---------- Dataset content

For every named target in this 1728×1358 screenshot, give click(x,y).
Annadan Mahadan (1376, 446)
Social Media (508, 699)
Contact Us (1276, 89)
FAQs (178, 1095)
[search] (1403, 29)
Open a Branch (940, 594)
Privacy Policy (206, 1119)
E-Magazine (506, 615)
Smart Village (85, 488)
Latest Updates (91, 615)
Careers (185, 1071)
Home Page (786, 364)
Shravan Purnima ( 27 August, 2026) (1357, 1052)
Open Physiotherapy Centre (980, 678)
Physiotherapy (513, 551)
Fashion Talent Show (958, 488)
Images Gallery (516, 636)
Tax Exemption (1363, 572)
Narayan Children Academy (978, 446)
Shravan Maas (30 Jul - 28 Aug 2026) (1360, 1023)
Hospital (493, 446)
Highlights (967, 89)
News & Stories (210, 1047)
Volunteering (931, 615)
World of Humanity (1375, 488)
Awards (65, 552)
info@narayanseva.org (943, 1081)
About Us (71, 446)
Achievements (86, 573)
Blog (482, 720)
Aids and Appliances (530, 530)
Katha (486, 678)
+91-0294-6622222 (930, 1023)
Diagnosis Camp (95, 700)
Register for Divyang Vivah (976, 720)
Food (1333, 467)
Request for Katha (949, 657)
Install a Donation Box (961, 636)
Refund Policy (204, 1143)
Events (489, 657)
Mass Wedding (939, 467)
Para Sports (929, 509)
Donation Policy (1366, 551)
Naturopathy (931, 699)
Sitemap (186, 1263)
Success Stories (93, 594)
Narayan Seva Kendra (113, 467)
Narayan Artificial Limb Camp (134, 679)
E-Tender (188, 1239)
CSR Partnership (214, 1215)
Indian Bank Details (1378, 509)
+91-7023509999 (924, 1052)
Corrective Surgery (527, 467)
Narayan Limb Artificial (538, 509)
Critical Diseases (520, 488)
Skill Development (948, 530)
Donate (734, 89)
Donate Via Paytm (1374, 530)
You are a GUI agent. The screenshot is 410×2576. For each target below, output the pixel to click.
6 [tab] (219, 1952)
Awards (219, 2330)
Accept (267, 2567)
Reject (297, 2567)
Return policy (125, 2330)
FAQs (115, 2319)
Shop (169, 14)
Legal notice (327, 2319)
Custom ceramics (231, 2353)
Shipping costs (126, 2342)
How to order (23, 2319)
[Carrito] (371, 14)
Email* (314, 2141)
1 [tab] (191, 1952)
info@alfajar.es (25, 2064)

--------------------

What to produce: Set down, unchanged, only those lines above that fall between the line with "Images Gallery (516, 636)" and the line with "About Us (71, 446)", the two end lines included.

Written reply:
Images Gallery (516, 636)
Tax Exemption (1363, 572)
Narayan Children Academy (978, 446)
Shravan Maas (30 Jul - 28 Aug 2026) (1360, 1023)
Hospital (493, 446)
Highlights (967, 89)
News & Stories (210, 1047)
Volunteering (931, 615)
World of Humanity (1375, 488)
Awards (65, 552)
info@narayanseva.org (943, 1081)
About Us (71, 446)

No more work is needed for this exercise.